Day 5. Philadelpia and Atlantic City
(27 December 2007 Thursday)
morning - Franklin Institute
afternoon - US Mint
Franklin Institute Science Museum is located at the intersection of 20th Street and the Benjamin Franklin Parkway.
Heart Anatomy and Physiology features the "Giant Walk-Through Heart," originally built in 1954 as a temporary
exhibit entitled "The Engine of Life." The two-story heart, the largest walk-through heart in the country, would
be the accurate size for a 220-foot tall person.
Space Command - Visit a research station right here on Earth! Locate your house using a satellite home-tracking device!
Travel through time to uncover what our ancestry thought about space! Embark on a mission to discover a lost,
unmanned space probe! Check out equipment used by real astronauts to explore space!
The Benjamin Franklin National Memorial is located in the rotunda of The Franklin Institute.
The Memorial Hall houses many of Franklin's original possessions, including his composing table and several
of his original publications. The electrostatic machine that he used to perform his scientific experiments
is now on display in Franklin Gallery. A gift that he received while he was in Paris, a mystery clock, has been preserved.
Explore how the physical, psychological and social elements in your life create Identity: An Exhibition of You.
This unique exhibit takes the science behind identity and makes it personal, engaging you and your students with hands-on
interactive components that challenge us all to see ourselves from a different perspective.
Identity is divided into three areas. Explore the extent to which inherited genes determine our physical identity. Observe
how chemical balances in the brain affect our psychological identity. Evaluate how the people around us modify our social
identity. Students can compare their fingerprints, measure whether they are introverted or extroverted, and rethink the ways
they interact and identify with particular social groups. Take another look at yourself at Identity...you might be surprised by what you see.
Franklin . . He's Electric! the exhibit explores Franklin's scientific genius: from meteorology and music,
to electricity, optics, and aquatics. It also offers new insight into the inventive minds of other great scientists
whom Franklin inspired, such as the Wright Brothers and Thomas Edison. Objects with historical significance are featured,
including rare 18th Century artifacts from the Institute's curatorial collections and Franklin's own inventions and models,
including his lightning rod and a reproduction of his bifocals.
Open 9:30am to 5pm. Admission $14. website: http://www2.fi.edu/
The primary mission of the United States Mint is to produce an adequate volume of circulating coinage for the nation
to conduct its trade and commerce. In recent history circulating coin production has varied between 11 billion and
20 billion coins annually.
All tours are free and self-guided; no reservations are necessary. Visitors can see actual coin production.

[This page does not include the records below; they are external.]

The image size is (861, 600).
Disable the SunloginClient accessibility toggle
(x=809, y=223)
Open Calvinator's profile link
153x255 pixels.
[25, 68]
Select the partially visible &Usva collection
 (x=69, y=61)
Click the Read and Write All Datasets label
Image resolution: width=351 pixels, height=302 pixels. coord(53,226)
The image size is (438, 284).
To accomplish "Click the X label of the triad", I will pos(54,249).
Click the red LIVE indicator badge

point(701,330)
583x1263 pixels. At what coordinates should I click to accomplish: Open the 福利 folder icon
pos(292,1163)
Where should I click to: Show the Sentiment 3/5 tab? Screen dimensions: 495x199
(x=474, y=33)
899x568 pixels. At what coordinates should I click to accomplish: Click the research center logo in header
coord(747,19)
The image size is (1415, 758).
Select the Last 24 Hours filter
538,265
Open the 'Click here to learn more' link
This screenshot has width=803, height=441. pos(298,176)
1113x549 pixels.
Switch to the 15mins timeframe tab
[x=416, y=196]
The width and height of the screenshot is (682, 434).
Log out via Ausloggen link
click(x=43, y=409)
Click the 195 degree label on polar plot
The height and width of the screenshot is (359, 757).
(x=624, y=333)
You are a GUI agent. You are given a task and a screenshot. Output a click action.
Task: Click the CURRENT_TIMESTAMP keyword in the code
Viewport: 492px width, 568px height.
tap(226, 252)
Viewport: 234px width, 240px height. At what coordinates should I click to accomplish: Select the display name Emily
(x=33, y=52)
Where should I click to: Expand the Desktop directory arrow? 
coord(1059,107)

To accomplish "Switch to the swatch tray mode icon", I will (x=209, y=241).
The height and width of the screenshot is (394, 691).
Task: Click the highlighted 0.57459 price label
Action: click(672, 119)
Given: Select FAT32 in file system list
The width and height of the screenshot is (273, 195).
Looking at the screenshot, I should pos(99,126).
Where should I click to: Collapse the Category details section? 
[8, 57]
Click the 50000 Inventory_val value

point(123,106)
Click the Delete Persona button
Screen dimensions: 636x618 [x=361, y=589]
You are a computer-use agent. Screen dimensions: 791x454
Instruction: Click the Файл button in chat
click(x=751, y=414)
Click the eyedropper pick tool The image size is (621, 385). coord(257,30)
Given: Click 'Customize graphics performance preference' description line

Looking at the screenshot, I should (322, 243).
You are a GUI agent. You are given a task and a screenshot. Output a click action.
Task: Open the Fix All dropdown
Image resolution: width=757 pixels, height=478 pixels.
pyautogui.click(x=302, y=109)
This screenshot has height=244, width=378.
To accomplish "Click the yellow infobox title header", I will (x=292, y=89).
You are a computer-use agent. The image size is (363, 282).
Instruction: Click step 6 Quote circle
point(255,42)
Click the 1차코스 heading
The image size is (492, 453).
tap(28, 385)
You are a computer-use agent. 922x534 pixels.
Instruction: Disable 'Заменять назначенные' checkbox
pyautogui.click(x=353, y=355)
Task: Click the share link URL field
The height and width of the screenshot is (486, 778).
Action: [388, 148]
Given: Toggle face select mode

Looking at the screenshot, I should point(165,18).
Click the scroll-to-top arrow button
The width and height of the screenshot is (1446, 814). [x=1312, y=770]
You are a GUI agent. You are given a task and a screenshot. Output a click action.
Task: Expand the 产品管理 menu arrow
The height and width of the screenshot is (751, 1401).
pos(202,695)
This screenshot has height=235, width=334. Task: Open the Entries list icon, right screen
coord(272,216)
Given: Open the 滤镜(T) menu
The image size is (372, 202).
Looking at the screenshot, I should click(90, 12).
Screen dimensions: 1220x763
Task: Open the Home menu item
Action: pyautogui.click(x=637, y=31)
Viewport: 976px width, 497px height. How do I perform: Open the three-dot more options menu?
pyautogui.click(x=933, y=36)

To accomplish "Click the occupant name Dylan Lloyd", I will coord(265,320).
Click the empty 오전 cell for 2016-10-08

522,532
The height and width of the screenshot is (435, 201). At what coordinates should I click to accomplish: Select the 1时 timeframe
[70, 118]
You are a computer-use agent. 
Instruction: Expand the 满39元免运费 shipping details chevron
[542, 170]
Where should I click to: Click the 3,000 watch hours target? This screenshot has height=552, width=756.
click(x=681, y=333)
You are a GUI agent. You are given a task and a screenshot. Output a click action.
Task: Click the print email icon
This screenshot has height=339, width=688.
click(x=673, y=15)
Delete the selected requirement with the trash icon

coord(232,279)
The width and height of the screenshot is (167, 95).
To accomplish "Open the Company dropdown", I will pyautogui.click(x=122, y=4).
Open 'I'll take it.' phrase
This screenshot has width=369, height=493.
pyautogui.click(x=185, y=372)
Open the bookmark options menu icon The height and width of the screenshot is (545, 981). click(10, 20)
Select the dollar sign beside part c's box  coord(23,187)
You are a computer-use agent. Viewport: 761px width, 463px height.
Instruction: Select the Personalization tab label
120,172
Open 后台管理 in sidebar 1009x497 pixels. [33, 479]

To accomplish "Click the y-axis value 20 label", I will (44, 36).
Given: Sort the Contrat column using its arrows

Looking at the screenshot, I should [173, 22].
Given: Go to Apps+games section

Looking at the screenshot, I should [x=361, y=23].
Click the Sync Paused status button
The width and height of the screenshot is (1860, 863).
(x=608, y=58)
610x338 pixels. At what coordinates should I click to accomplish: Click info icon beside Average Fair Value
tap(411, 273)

Exhibits and audio/video stations provide information about the United States Mint and its history,
coinage and current programs. The tour takes about 45 minutes. The visitors' entrance is on the corner of Fifth and Arch Streets.
Adults will be asked to provide government-issued photo identification for security purposes.
Photography, smoking, eating and drinking are not allowed in the building.
Open for public tours Monday through Friday 9am-3pm (closed on federal holidays).
official website: http://www.usmint.gov/mint_tours/index.cfm?flash=yes&action=philadelphia
The largest coining facility in the world, the Philadelphia Mint can produce a million coins in thirty minutes.
In addition to striking coins, the Mint also manufactures awards for military heroes (Bronze Star and Purple Heart,
for example) and other official government medals, such as the Congressional Gold Medal. Tourists can learn about
the craftsmanship required at all stages of the minting process, from the original design to die making, bonding,
blanking, striking, inspecting, counting, and bagging. It's quite a sight to see millions of coins just a few feet away!
Day 6. Drive Back Home
(28 December 2007 Friday)
8am hotel check-out / drive to Norfolk, MA
Total distance is 300 miles
and estimated driving time of about 5 1/2 hours.